PROBLEM DESCRIPTION – Continue the report on Andy Street's first six months as mayor of the West Midlands, starting after its final sentence.

PASSAGE –
■ ■ ■

End of term report: How is Andy Street doing as mayor of the West Midlands?

Andy Street, mayor of the West Midlands. Image: Getty.

In the first of the Centre for Cities’ round up of the first half-year of metro mayors, we look at Andy Street, Conservative mayor of the West Midlands.

Back in May, the close race between Conservative candidate Andy Street and his Labour counterpart Sion Simon made the West Midlands the key political battleground of all the mayoral elections. Given that the city region is a traditional Labour stronghold, Street’s victory with a 50.6 per cent share of the vote (after the second round) was testament to the strength of his campaign, and to the strong emphasis the Conservative national leadership placed on supporting his bid.

After taking office, the former John Lewis boss wasted no time in setting out his vision for his first 100 days and a long term plan for 2020. But with six months having gone by, what progress has he made in realising this vision, and what challenges does he face?

Progress and key moment

Street kick-started his term by launching the ‘Mayor’s mentors scheme’, aimed at supporting young people to improve their skills and move into employment, and concluded his first 100 days by ticking off all the objectives he set himself for the first few months.

These included meeting with the Prime Minister Theresa May to discuss the ambitions of the combined authority. They also comprised meeting his target of 1,000 applications for his mentor scheme, and holding ‘Ask Andy’ sessions to engage with the public in areas across the city region. Street also went on a trade mission to Toronto to raise the profile of the region, and brought Robin Walker – a government minister for Exiting the European Union – to the West Midlands to discuss its future in light of Brexit.

Beyond these achievements, the most high-profile moment of Street’s mayoralty has been his address to Conservative Party Conference last month. This made him the only newly-elected metro mayor to individually address any of the party conferences, helping to raise both his profile and that of the West Midlands.

As he pointed out in that speech, “the mayor’s job is all about leadership”, and he has exercised it both on the national stage – by addressing conference – and also at the community level, where, among other initiatives, he took part in the Cure Leukaemia half marathon to raise awareness and funds. Furthermore, to promote the West Midlands across the country, Street has led Birmingham’s bid to host the Commonwealth Games and to become the new home of Channel 4, as well as Coventry’s bid to be named UK City of Culture in 2021.


Toughest challenge

One of Street’s mayoral priorities is to boost employment and improve skill levels in the West Midlands. In his vision for 2020, the new mayor pledged to reduce the number of young people not in education, employment or training to zero by 2020. And given the high number of residents with no qualifications and the low employment rate, it’s clear that urgent action is needed on this front in the West Midlands.

■ ■ ■

STORED DATA –
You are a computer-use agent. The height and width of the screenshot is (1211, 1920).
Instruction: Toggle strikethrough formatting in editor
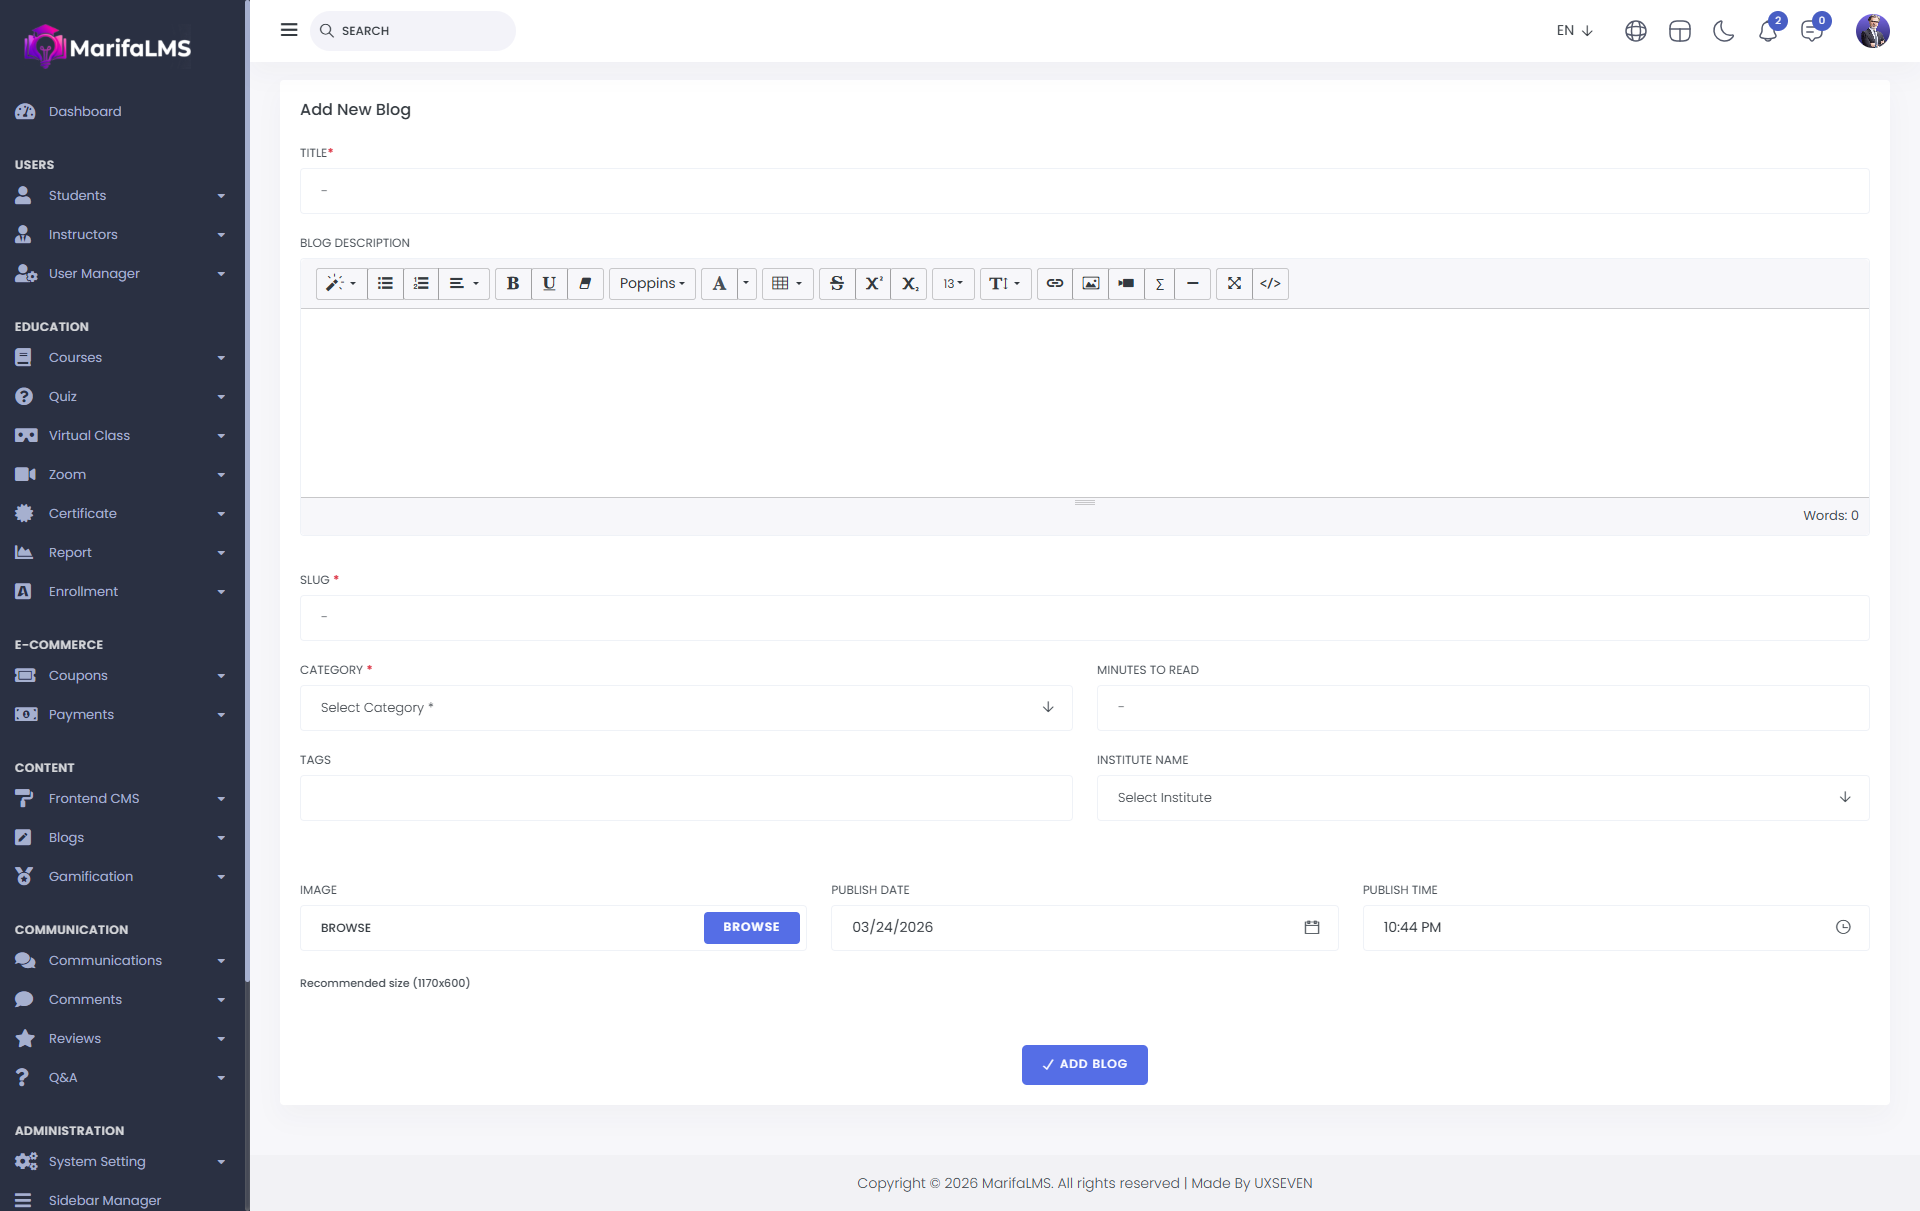tap(837, 284)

■ ■ ■

THE REPLY –
However, Street will have to attempt to tackle this problem without having control over the adult skills budget. That’s because the Department for Education (DfE) has delayed devolution of this budget until 2019, despite it being one of the key powers set out in the West Midland’s devolution agreement.

The mayor should therefore make the most of his existing powers to influence employers, schools and universities to work together to improve residents skills and ensure they are relevant to business needs. As we suggested in the run up to the election, this would be a first and important step to unlocking the potential of the West Midlands and its citizens.

Opportunities and future priorities

Improving transport and infrastructure will be critical in driving economic growth and opportunity in the West Midlands, and this also formed a central part of Street’s manifesto aimsAs our metro mayor dashboard shows, people in the West Midlands use public transport (both bus and train) less than the national average. This is problematic as connecting people with employment opportunities is key for the success of the region, and requires urgent action.

Street has pledged to deal with this issue by introducing smart ticketing, improving rail services and the tram system, and promoting cycling and walking. These aims offer the biggest opportunities for success for the mayor, and should be his priority in the coming months and beyond.

For this reason, it is welcome to see the mayor’s office cutting fare prices for young apprentices and trainees, and consulting on the introduction of a bike sharing system similar to the one in place in London. The mayor should now build on these initial successes by improving public transport within the combined authority, opening new bus routes and maximising the impact of HS2.

Elena Magrini is a researcher at the Centre for Cities, on whose website this article originally appeared.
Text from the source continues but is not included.